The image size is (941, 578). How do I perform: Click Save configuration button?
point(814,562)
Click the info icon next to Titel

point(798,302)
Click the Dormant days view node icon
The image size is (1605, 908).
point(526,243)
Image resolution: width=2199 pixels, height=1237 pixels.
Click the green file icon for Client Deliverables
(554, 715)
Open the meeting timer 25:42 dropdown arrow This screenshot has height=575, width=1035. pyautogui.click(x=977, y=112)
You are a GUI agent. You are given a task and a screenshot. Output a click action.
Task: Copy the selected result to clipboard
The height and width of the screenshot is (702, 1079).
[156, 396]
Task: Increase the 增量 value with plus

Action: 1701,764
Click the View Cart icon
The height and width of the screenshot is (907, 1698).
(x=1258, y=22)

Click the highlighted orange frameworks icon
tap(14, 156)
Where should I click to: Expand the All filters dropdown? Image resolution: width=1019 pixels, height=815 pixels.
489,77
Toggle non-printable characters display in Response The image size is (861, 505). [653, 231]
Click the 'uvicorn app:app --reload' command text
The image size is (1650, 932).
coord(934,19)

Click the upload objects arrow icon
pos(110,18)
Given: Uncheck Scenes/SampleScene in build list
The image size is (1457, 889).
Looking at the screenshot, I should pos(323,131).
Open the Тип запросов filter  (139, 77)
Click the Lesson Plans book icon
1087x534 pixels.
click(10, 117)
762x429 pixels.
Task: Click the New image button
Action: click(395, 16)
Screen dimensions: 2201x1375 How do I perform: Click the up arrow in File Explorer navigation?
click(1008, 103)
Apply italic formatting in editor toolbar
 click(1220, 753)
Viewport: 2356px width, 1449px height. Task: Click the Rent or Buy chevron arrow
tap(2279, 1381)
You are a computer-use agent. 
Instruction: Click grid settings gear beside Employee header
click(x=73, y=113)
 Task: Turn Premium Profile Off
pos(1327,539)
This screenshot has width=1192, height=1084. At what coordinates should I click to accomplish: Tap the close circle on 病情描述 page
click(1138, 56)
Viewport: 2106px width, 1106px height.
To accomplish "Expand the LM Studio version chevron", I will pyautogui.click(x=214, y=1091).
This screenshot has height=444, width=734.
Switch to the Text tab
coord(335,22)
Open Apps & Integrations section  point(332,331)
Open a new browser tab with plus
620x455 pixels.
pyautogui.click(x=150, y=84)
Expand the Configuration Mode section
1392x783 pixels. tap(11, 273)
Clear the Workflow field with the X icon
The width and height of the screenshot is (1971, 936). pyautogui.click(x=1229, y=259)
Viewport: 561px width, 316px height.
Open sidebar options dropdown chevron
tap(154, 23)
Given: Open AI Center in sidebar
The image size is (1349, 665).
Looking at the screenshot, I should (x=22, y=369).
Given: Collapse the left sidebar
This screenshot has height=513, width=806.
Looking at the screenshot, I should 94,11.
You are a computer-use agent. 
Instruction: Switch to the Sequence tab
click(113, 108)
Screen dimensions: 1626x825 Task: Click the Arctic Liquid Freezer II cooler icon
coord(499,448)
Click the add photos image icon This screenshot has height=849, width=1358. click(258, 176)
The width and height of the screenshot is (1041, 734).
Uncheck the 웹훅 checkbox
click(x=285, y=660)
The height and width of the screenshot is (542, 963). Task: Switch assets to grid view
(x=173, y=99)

▶ [What to do]:
Find the line with "Instruction: Click grid" in the entries above. Retype it and each line after it, exactly, through the line with "Viewport: 2106px width, 1106px height.", and stop there.

▶ [Answer section]:
Instruction: Click grid settings gear beside Employee header
click(x=73, y=113)
 Task: Turn Premium Profile Off
pos(1327,539)
This screenshot has width=1192, height=1084. At what coordinates should I click to accomplish: Tap the close circle on 病情描述 page
click(1138, 56)
Viewport: 2106px width, 1106px height.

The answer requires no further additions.